Let’s establish some facts.
Norwich City is a self-funding club with Delia Smith and Michael Wynn-Jones as the majority shareholders. They, rightly or wrongly, are both facts. Without investment looking likely anytime soon – again rightly or wrongly – Norwich will need to be creative with their financial outlook.
I’m not going to begin to delve into the ownership debate, that’s been covered enough times by people more educated than me.
In that opening paragraph, I have used words which are met with angst and infuriation by supporters. ‘Self-funding’, ‘investment’ and ‘creative’, you can almost hear readers tense up at their mere mention. When Norwich unveiled plans for an improvement to Colney training ground, many sharpened their pitchforks, ready to aim their anger to all quarters.
I’m not saying that is right or wrong, but it’s intriguing.
The Premier League gets packaged as the ‘promise land’ where money is no object and dreams are achieved. In truth, it is a commercialised, average and overhyped land full of false ambition and broken promises – see West Ham Utd. Shiny new stadiums, rising transfer fees but yet a sense of short-termism and lack of fulfilment.
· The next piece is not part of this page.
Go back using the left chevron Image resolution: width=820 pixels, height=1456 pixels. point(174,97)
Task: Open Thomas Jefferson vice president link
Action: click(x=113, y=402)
Saga after saga. The media become less interested in what happens in between the white lines and more so regarding off-field player behaviour or latest scandal – see Jamie Carragher.
The clubs stink of wealth, and they plunge it all into big names and agent costs. Despite having this degree of money, ticket prices are still through the roof and supporters expect their club to stay in the division. It is so regressive.
It’s no coincidence that the emergence of England’s leading division has coincided with the demise of England’s national team. It is about success, at any cost or measure. There are no ethics implied for young players, released without checking their psychological well-being.
It’s all a bit tedious in honesty.
Norwich lie out of it all, and while it means dipping your toe amongst the top guns of European football, the money and lack of care for supporters makes me rather glad to be out of it.
It’s also what makes this new-found approach more pleasing. Norwich are attempting to buck the trends and, admittedly, they may struggle for finances and recruitment on a low budget but that is where they currently stand. Rightly or wrongly.
With the shadow of the infamous Times article hanging in the backdrop and the wasted millions still burning a hole, you can’t blame supporters for feeling aggrieved at the club’s cry for additional resources, investment or not.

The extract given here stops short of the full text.